Our View of the Market Q1 2024

Joe Indiviglia • Mar 01, 2024

The question at hand is...what happens next?

Honestly, we don’t think that’s a question anyone can answer right now. We, however, have multiple strategies to deploy depending on what transpires across the larger economy. For that reason, we remain extremely bullish on our prospects to identify opportunities in 2024 and beyond.


Looking at the big picture of the real estate market and macroeconomy, we believe the following:

  1. Our decisions up to this point have put us in a unique position to take advantage of the uncertainty and disruption in the marketplace. These decisions include acquiring real estate with a long-term perspective, specifically placing long-term moderate leverage fixed rate debt.

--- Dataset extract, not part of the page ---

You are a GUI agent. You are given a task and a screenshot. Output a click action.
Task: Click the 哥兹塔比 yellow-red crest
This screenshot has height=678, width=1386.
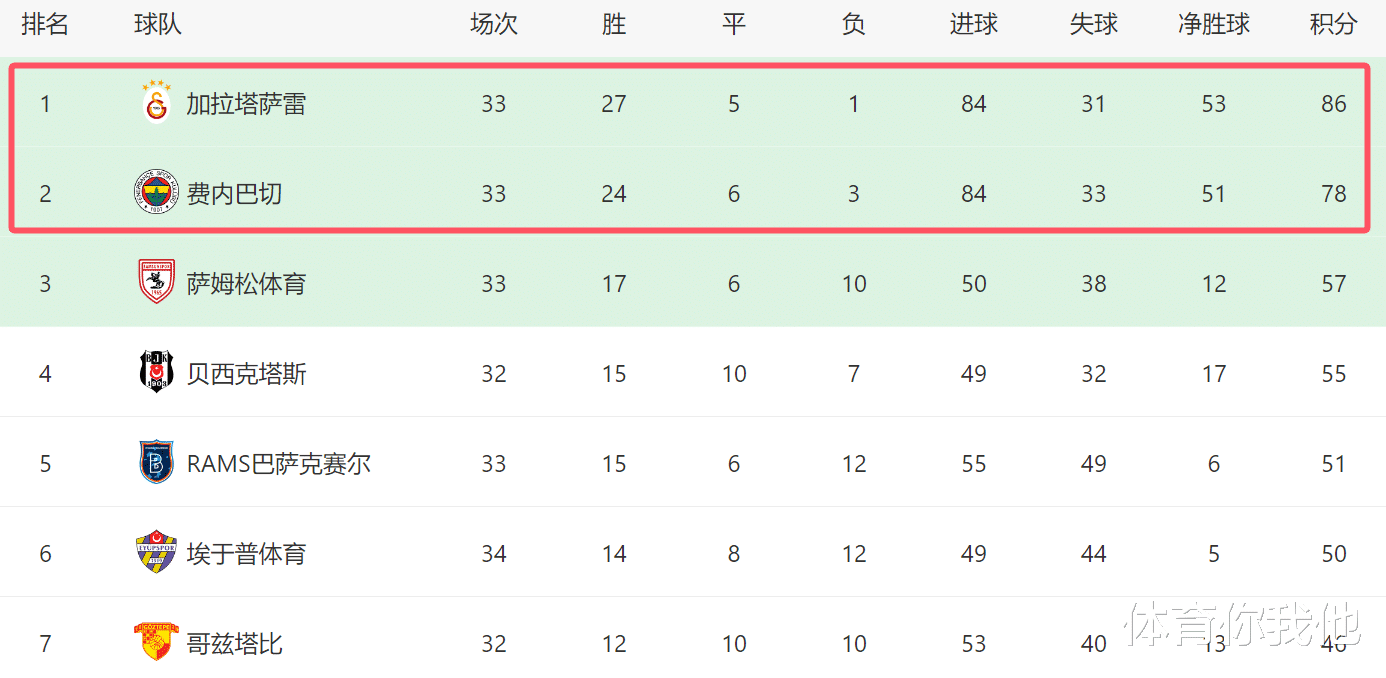tap(156, 641)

  2. We acknowledge that we cannot control outcomes. Instead, we focus on controlling the assets, financial structures, markets, and people we work with. As all participants realized in the 2022-2023 tightening cycle, we can’t fight the FED-driven interest rate cycle. What we can do is aim to create value by selecting quality assets in markets with strong fundamentals. By doing so we position ourselves to execute our business plan to position our investments to capitalize on the next appreciation cycle effectively.

  3. As a team, we've discovered that within every economic cycle, winners emerge. It's our task to identify where and how to find them. In fact, given Corban and Mario’s depth of experience ranging from distressed to performing assets, Georgetown Partners is well positioned to identify opportunities for our investors in any market condition.


For most of 2023, the investment community anticipated further “challenges” for the real estate industry. These “challenges” are largely the result of an expectation that interest rates will stay “higher for longer.” In our opinion, interest rates and, by extension, FED policy have become the single most important element of the investment market. Therefore, explicit changes to FED policy contribute greatly to market sentiment and investment outlooks.


We believe that capital flows are the foundational layer of the investment market. This “flow of energy” determines which assets appreciate and which stagnate or fall out of favor. Liquidity and the velocity of money drive investable assets. We saw unprecedented capital appreciation across asset classes (real estate, equities, and crypto) as the effect of the FED’s various interventions aimed at supporting the economy largely via interest rate cuts and Quantitative Easing.


The “too good to be true” growth expectations as COVID fears subsided quickly shriveled away once cost inflation forced the FED to aggressively raise interest rates (in relative terms) in an abbreviated time frame. The FED made a strong pivot by March 2022 as it increased the Federal Funds Rate to 50 bps from 25 bps, marking the first rate increase since 2018 while simultaneously reducing its Quantitative Easing (a program designed to enhance market liquidity and support values by directly acquiring assets) by April 2022.


Fast forward to July 2023 and the FED elected to increase the Federal Funds Rate to 5.50%. Now, in January 2024, the FED has seemingly pivoted once more. Although they have not explicitly restarted Quantitative Easing, they have ceased their Quantitative Tightening efforts and started to posture toward decreasing interest rates once more. We could argue that this is inevitable for many reasons but, most importantly, this signifies a shifting point in investor sentiment.


If the FED does, indeed, cut rates in 2024, we will take the approach of investing in traditional value-add and ground-up multifamily, as debt will be accretive to pricing. We still believe in the housing crisis issues that most Americans are facing. There is a record amount of capital sitting on the sidelines waiting for a market recovery.


Alternatively, if the economy comes in for a harder landing than originally thought, we are still in an advantageous position as we will seek to capitalize on our ability to identify and execute on distressed opportunities. If the FED does not cut rates, there is $2.6 trillion in total CRE debt maturing through 2028. In 2024 alone, $49 billion in multifamily debt maturity will need to be refinanced or worked out. This wave of maturities in 2024 through 2028 will create an opportunity for special situation investment. We are actively tracking debt maturities in certain markets to see where we can capitalize on these troubled assets.